Calving season is still underway for many ranches, but this is a good time to begin planning and preparing to receive top prices when those calves go to market. Since 1975, Pfizer Animal Health, in cooperation with Superior Livestock Auctions and King Data Services, has collected data on over 5,042,272 calves sold in 41,657 lots though Superior’s video auctions. They have reported results of the ongoing study periodically over the years, and their latest paper, covering prices through 2009, was published in a recent issue of the Journal of the American Veterinary Medical Association.
The study has shown some clear trends in factors influencing price differences. Some are outside producers’ control, but some are not and offer potential for adding significant value between now and sale day.
Following are some of the factors influencing prices in the Superior video sales:
Date of sale — Calf prices generally were highest in June through July and lower in May or September through October.
Lot sale weight — Price per hundredweight decreased as weight increased.

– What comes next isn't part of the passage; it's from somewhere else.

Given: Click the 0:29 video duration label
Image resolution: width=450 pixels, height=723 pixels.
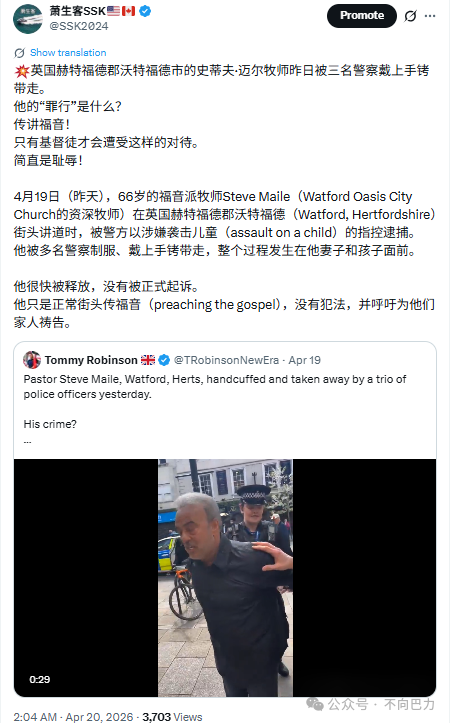Looking at the screenshot, I should tap(40, 679).
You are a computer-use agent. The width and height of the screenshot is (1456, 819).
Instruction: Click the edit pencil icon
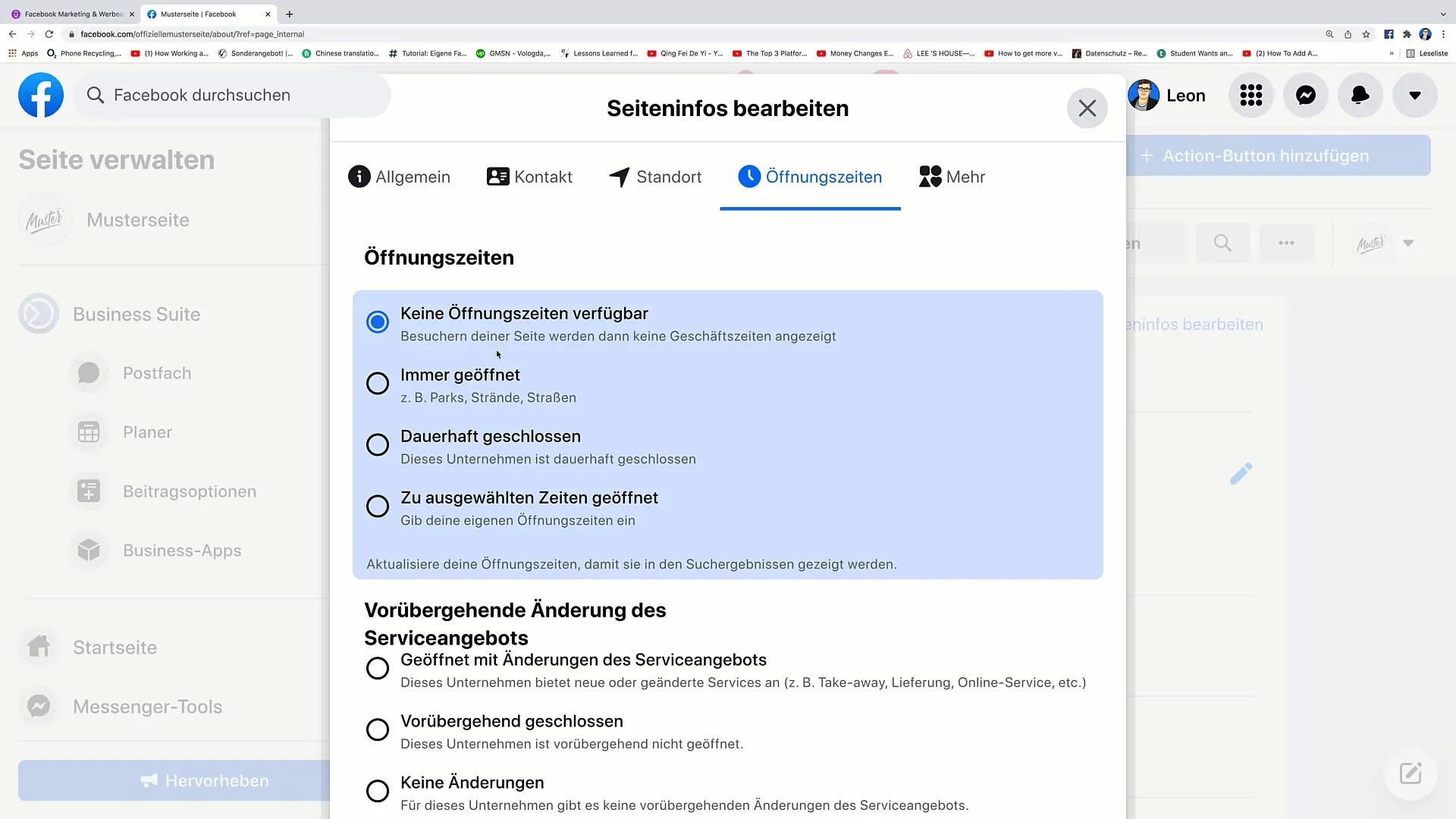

The range in price spreads was from as low as 70 cents per hundredweight in 1996 to $11.56 in 2005. The width of the spread tends to depend on profit prospects in the stocker and feeding sectors.
Breed type — Using British and British-crossbred calves as the base price, discounts over the years of the study averaged 92 cents per hundredweight for British-Continental crosses and $3.59 per hundredweight for Brahman-influenced calves.
Age and source verification — The study includes this attribute from 2005 through 2009, showing an average premium of $1.49 per hundredweight.
Growth implants — Use of calf implants did not affect price in this study. The percentage of lots that were implanted dropped from 64 percent in 1995 to 26 percent in 2009.
Certified natural — The researchers began tracking this attribute in 2004, and since then the average price increased by about 25 cents to $1.00 per hundredweight.
Health certification – The researchers tracked four categories or levels of verification including:
• No vaccination
• Viral vaccinations but no third-party certification
• Vac-34 certification showing calves received viral and bacterial vaccines but were not weaned before shipping
• Vac-45 certification showing calves received viral and bacterial vaccines before and at weaning and were weaned at least 45 days before shipping.
Compared to non-vaccinated calves, Vac-45 premiums averaged from about $2.50 to $8.00 per hundredweight. Vac-34 premiums averaged about $1.00 to $4.75 per hundredweight, while vaccinated but not certified calves sold at premiums averaging about $1.00 to $2.25 per hundredweight. The researchers note that all of these premiums tended to increase over the time of the study.